Tunisian Activists Blast Gov't Harassment of Jews

Ancient Jewish community of Djerba is "fed up with being used by politicians" to showcase "coexistence," whilst facing attacks.

Ari Soffer ,

Jewish worshiper at Djerba's ancient El Ghrib
Jewish worshiper at Djerba's ancient El Ghrib

A Tunisian rights group on Wednesday accused the police of harassing the tiny Jewish community on the southern island of Djerba, whilst turning a blind eye to anti-Semitism, saying Jews there had come under a string of attacks.  

"Tunisian Jews feel in danger, they are really afraid," Yamina Thabet, the president of the Tunisian Association Supporting Minorities, told a news conference after visiting Djerba.  

According to testimonies from witnesses on the island, three "serious incidents" took place against members of the community in the past few weeks alone, which were marked by important Jewish festivals including Yom Kippur, the holiest day on the Jewish calendar.

Thabet accused the police of forcefully interrupting a festive meal and seizing "a stolen motorbike without even checking the owner's papers."    

She said the police then fired tear gas at the gathering and only left when a tourist bus approached, and denounced "harassment" by the security forces.

According to the testimonies, in another incident a man calling himself "the new Hitler" broke into the prayer hall of a Jewish school and assaulted one of the adults present, in front of the children.

Lawsuits have been filed against the man, who also reportedly assaulted two young girls, and who was detained for 24 hours. But there has been no mention of charges linked to his allegedly racist aggression.

Islamist fears

Thabet said the Tunisian Jews were "fed up with being used during visits by politicians as evidence for the peaceful coexistence (between Muslims and Jews) and when the law is broken, they are the first victims of negligence" by the authorities.  

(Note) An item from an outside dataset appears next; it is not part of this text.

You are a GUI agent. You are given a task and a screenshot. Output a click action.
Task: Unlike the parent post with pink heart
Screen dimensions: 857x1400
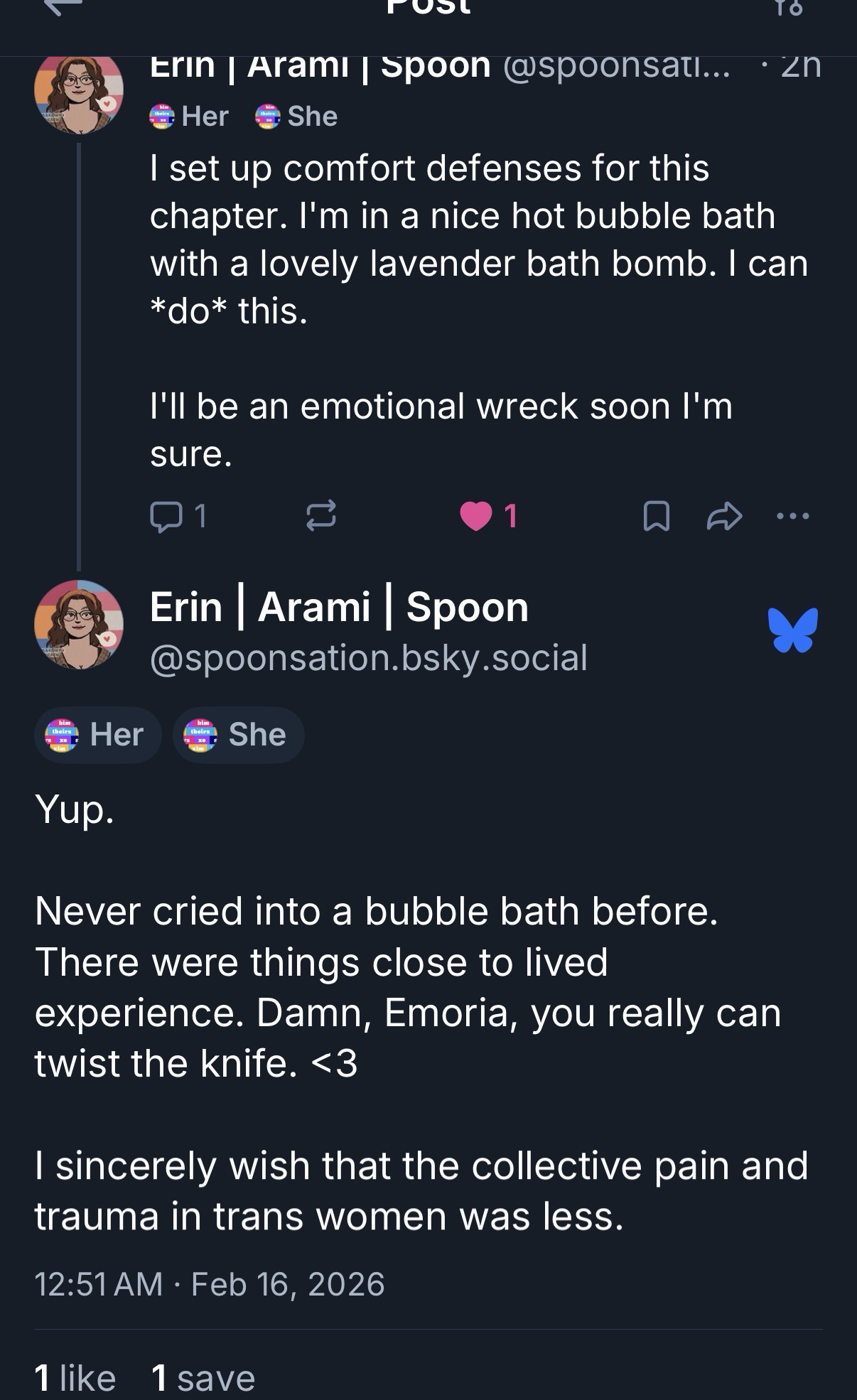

The NGO also pointed out that, despite a lawsuit being filed, the judiciary had failed to prosecute an imam who called openly for a "divine genocide" of the Jews in a sermon late last year.

Incitement to racial hatred is punishable by up to three years in prison in Tunisia.    

The country's Jewish community has seen its numbers fall dramatically in recent decades, from an estimated 100,000 at the time of independence in 1956 to around 1,500 now - a result of a wave of anti-Semitism which forced nearly one million Jews to flee Arab countries throughout the Middle East in the twentieth century.

The rise of the Islamist Ennahada party, following the overthrow of former president Zine El Abidine Ben Ali in 2011, raised fears among Tunisia's remaining Jews. Those concerns were heightened the following year, during a visit by Hamas leader Ismail Haniyeh, whose group calls for the annihilation of the Jewish people.

During a welcoming ceremony for Haniyeh at the Tunis Carthage Airport, crowds chanted virulently anti-Semitic slogans such as "kill the Jews, it's a religious duty."

Ben Ali's removal, the result of a popular revolt known as the "Jasmine Revolution," kicked off the so-called “Arab Spring,” and was followed by the ouster, or attempted ouster, of long-term leaders in Egypt, Libya, Yemen and Syria.

But the Ennahada party's brief honeymoon with the Tunisian people turned sour amid anger over a rising tide of Islamist violence, including the assassination of two secular politicians, which sparked mass protests that eventually forced the resignation of the Islamist-led government on Sunday.

The Jewish community of Djerba dates back 2,500 years, and were such a significant part of life on the island that it was once known as "the island of the kohanim," after the high proportion of members of the Jewish priestly caste, or kohanim, within the Jewish community there.

Earlier this year hundreds of worshipers made the annual pilgrimage to Djerba's Ghriba synagogue, thought to be the oldest in Africa. Pilgrims visited amid tight security, which has been in place since a suicide bombing in 2002 killed 21 people.